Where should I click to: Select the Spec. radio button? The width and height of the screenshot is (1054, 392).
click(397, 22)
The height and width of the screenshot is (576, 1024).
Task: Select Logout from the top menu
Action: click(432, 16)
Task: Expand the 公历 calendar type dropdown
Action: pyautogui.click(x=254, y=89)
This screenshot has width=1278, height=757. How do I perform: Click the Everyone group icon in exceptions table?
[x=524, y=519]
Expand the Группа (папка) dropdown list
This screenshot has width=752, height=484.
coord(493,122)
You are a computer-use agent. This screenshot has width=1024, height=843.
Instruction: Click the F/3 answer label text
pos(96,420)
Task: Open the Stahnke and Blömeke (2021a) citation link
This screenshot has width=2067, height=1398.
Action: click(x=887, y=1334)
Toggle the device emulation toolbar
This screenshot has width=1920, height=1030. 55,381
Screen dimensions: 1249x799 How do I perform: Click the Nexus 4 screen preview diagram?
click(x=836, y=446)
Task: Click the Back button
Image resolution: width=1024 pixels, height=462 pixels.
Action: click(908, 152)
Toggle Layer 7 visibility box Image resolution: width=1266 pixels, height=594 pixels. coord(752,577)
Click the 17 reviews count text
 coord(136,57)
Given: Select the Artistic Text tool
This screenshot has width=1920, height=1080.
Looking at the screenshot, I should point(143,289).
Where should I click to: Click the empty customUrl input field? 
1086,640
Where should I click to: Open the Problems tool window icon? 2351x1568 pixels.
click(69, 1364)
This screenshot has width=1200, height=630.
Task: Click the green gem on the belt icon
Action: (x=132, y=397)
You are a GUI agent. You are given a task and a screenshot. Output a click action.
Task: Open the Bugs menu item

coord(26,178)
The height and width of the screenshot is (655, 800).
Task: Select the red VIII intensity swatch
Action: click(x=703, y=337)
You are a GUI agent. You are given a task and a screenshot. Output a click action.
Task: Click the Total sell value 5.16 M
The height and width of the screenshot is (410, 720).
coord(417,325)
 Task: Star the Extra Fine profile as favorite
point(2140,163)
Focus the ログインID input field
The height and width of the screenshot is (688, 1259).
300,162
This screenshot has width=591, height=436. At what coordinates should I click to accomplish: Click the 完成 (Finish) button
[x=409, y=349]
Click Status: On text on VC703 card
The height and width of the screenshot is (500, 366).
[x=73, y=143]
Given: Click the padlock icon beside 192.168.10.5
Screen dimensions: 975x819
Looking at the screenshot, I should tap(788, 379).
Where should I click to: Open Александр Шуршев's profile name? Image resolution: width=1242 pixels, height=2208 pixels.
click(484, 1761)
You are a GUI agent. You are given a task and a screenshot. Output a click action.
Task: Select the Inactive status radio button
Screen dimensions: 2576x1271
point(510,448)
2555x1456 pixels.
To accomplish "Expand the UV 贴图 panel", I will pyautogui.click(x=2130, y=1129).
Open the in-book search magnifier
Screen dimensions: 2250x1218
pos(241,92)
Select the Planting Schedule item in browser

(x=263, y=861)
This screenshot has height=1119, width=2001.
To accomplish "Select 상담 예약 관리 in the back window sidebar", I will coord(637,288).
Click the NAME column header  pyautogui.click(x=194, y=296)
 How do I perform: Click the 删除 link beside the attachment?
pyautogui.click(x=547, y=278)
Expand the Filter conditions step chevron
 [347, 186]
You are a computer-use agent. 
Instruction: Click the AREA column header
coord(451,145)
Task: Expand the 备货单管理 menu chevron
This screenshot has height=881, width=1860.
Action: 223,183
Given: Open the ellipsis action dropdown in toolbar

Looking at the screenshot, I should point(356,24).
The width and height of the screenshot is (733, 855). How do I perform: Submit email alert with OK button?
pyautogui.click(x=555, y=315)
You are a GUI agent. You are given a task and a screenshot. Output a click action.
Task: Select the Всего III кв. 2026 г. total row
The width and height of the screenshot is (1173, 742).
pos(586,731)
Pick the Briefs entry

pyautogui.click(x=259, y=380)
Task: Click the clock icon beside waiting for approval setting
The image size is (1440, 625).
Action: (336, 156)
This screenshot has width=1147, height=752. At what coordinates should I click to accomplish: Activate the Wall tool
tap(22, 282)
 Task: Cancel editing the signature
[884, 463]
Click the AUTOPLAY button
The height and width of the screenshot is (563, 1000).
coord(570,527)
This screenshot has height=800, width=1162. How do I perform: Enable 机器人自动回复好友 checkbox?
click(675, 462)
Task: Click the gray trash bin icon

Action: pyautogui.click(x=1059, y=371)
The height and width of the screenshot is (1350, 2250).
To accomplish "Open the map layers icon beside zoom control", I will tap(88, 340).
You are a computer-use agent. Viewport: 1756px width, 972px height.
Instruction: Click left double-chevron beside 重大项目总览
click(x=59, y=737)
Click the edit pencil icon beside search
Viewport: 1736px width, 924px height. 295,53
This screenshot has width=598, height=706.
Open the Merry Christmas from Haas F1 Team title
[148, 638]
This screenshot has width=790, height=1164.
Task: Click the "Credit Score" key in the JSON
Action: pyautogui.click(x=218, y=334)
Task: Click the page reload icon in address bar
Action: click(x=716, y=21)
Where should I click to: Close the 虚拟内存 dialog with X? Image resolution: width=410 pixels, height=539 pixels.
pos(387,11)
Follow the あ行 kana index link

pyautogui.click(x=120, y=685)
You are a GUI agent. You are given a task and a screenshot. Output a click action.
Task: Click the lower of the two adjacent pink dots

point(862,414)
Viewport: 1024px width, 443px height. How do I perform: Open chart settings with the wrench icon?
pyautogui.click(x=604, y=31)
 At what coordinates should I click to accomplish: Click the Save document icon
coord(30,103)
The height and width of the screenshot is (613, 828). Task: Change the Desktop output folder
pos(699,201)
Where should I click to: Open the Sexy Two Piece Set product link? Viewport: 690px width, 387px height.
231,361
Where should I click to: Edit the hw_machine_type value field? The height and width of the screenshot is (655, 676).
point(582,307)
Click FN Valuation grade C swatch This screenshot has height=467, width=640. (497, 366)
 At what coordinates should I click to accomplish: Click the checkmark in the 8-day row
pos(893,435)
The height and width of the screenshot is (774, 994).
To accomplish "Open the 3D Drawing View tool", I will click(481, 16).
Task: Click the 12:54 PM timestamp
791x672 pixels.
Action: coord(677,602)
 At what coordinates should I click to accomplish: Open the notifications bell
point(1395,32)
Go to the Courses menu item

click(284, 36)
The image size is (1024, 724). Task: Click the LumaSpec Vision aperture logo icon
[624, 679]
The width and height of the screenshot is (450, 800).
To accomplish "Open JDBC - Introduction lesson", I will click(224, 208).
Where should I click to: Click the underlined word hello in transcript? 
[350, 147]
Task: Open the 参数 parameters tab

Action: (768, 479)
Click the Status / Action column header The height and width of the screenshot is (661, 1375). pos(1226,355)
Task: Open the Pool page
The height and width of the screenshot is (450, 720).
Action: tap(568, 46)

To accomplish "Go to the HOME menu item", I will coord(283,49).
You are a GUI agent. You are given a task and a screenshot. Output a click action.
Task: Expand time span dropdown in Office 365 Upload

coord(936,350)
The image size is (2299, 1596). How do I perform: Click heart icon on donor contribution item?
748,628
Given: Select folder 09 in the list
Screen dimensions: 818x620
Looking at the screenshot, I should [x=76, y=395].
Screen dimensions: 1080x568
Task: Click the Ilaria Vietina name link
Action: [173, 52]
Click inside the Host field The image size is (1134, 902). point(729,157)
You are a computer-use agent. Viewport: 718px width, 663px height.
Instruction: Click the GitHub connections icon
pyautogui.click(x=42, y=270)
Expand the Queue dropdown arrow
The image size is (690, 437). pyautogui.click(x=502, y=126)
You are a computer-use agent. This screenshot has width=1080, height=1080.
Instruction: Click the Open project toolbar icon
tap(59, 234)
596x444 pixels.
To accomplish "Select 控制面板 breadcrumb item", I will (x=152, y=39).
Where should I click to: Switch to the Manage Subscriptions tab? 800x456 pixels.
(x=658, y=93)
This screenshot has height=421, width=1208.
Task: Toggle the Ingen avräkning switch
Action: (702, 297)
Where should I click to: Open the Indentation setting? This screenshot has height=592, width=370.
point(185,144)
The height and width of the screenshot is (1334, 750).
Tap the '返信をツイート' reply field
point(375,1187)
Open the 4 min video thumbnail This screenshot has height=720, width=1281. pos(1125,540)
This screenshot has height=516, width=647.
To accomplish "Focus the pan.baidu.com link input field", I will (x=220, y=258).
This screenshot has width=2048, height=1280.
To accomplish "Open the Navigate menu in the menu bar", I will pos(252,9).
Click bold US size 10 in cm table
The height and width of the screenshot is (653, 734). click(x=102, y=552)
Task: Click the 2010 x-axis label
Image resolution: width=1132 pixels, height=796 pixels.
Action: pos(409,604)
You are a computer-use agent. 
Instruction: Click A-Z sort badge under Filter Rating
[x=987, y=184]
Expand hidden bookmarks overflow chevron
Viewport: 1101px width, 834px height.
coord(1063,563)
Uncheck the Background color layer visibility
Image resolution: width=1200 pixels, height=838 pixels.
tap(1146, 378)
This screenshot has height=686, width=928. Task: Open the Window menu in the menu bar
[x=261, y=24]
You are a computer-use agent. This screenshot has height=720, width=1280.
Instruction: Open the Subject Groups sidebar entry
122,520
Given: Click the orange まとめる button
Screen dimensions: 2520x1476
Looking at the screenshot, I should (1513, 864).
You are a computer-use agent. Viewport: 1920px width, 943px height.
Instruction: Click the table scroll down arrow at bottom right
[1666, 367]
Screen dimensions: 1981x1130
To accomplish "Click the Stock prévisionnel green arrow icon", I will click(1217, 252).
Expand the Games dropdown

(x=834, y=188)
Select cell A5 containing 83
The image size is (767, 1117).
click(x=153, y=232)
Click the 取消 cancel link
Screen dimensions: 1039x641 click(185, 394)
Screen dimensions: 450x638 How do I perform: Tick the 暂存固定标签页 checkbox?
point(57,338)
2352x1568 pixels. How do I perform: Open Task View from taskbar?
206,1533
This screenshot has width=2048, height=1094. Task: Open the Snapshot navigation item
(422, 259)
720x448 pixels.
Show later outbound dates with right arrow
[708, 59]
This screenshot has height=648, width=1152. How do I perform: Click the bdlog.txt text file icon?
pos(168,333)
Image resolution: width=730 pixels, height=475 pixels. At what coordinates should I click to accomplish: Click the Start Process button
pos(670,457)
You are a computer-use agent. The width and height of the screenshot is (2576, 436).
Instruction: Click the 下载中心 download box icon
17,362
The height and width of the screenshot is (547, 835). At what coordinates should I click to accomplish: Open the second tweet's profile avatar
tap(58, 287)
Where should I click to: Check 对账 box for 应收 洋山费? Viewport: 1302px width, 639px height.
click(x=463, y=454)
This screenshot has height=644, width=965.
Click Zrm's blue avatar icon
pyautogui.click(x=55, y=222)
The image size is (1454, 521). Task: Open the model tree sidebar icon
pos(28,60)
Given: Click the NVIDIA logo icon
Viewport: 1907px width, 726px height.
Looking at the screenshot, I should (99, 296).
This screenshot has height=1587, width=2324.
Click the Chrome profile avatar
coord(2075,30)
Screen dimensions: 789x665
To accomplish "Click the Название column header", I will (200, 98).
- - -
■ Task goal ■
Please copy out, word for word, everything above from the line containing "has width=1080, height=1080." down to the line containing "[1666, 367]", including both of those lines.

■ The result ■
You are a computer-use agent. This screenshot has width=1080, height=1080.
Instruction: Click the Open project toolbar icon
tap(59, 234)
596x444 pixels.
To accomplish "Select 控制面板 breadcrumb item", I will (x=152, y=39).
Where should I click to: Switch to the Manage Subscriptions tab? 800x456 pixels.
(x=658, y=93)
This screenshot has height=421, width=1208.
Task: Toggle the Ingen avräkning switch
Action: (702, 297)
Where should I click to: Open the Indentation setting? This screenshot has height=592, width=370.
point(185,144)
The height and width of the screenshot is (1334, 750).
Tap the '返信をツイート' reply field
point(375,1187)
Open the 4 min video thumbnail This screenshot has height=720, width=1281. pos(1125,540)
This screenshot has height=516, width=647.
To accomplish "Focus the pan.baidu.com link input field", I will (x=220, y=258).
This screenshot has width=2048, height=1280.
To accomplish "Open the Navigate menu in the menu bar", I will pos(252,9).
Click bold US size 10 in cm table
The height and width of the screenshot is (653, 734). click(x=102, y=552)
Task: Click the 2010 x-axis label
Image resolution: width=1132 pixels, height=796 pixels.
Action: pos(409,604)
You are a computer-use agent. 
Instruction: Click A-Z sort badge under Filter Rating
[x=987, y=184]
Expand hidden bookmarks overflow chevron
Viewport: 1101px width, 834px height.
coord(1063,563)
Uncheck the Background color layer visibility
Image resolution: width=1200 pixels, height=838 pixels.
tap(1146, 378)
This screenshot has height=686, width=928. Task: Open the Window menu in the menu bar
[x=261, y=24]
You are a computer-use agent. This screenshot has height=720, width=1280.
Instruction: Open the Subject Groups sidebar entry
122,520
Given: Click the orange まとめる button
Screen dimensions: 2520x1476
Looking at the screenshot, I should (1513, 864).
You are a computer-use agent. Viewport: 1920px width, 943px height.
Instruction: Click the table scroll down arrow at bottom right
[1666, 367]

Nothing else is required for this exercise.